Azerbaycan Hakkında Enteresan Bilgiler
- Azerbaycan Türkçesi’ne her ne kadar Rusça terim girmiş olsa da dilimize çok yakın, sadece bazı ifadeleri bize gülünç gelebiliyor.
- Bakü dünyanın en güvenli şehirlerinden birisidir. Hatta çok tenha görünen şehir dışı banliyölerinde bile gece geç saatlerde insanlar dolaşabiliyor.
- Azerbaycan para birimi olan Manat, Türk Lirasına göre 3.3 kat değerli.
- Türkiye’den bir saat daha ileride olduğu için hava erken kararıyor ancak Bakü halkı gece hayatını vazgeçilmez görüyor.
- Azerbaycan halkı sanata, spora, kültüre, edebiyata, müziğe çok önem veriyor. 20. yy’da Bakü için “Doğunun Parisi” deniyormuş.Türk edebiyatının unutulmaz isimlerinden Nesimi ve Fuzuli’nin Azerbaycan Türkü olduğunu belirtmekte fayda var.
- Bakü’de dünyanın en çeşitli iklimi hüküm sürüyor.

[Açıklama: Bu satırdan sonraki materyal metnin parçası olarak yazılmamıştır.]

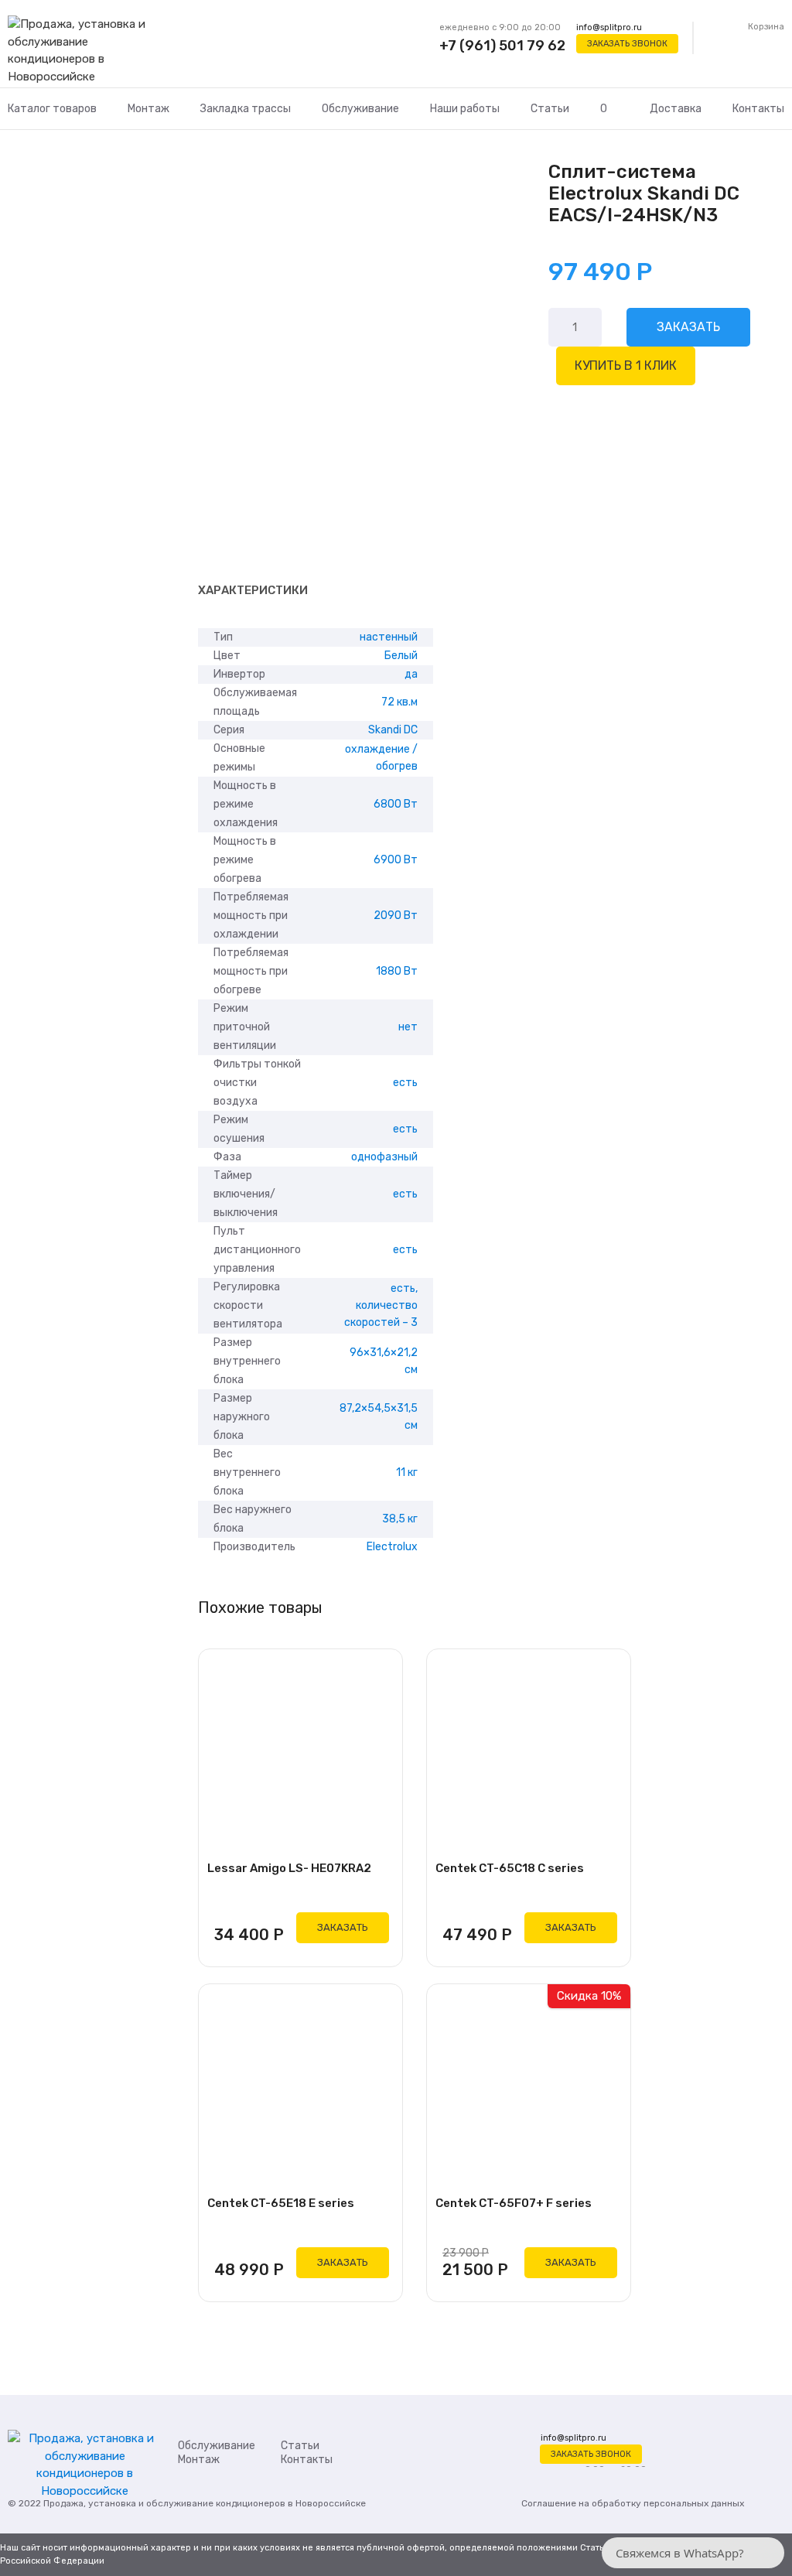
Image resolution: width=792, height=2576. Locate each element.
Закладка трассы (245, 108)
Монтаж (148, 108)
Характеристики (253, 590)
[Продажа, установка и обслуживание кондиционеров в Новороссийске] (85, 51)
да (411, 674)
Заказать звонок (627, 44)
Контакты (758, 108)
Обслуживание (360, 108)
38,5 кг (400, 1518)
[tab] (253, 591)
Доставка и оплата (676, 127)
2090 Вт (396, 915)
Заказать (688, 326)
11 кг (407, 1472)
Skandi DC (393, 729)
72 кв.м (399, 702)
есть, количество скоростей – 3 (381, 1305)
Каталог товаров (52, 108)
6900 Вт (396, 859)
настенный (389, 637)
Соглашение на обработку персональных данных (632, 2503)
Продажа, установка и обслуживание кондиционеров (164, 2503)
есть (405, 1082)
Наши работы (465, 108)
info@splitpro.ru (609, 27)
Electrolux (392, 1546)
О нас (609, 127)
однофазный (384, 1156)
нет (408, 1026)
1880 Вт (397, 971)
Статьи (550, 108)
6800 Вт (396, 804)
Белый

Çöl, bozkır, yağışlı, ılıman iklim ve daha fazlası bulunuyor. İnsanlar yaz aylarında Hazar Gölü yerine havuzlarda yüzmeyi tercih ediyor. Bunun nedeni Hazar Gölü’nün aşırı dalgalı ve bataklık gibi yumuşak zemine sahip olmasıdır.
- Petrolün ucuz olması sebebiyle otobüs ve taksi fiyatları gayet uygun. Son olarak dünyanın en önemli petrol ve doğal gaz üreticilerinden birisi olma özelliği taşıyor.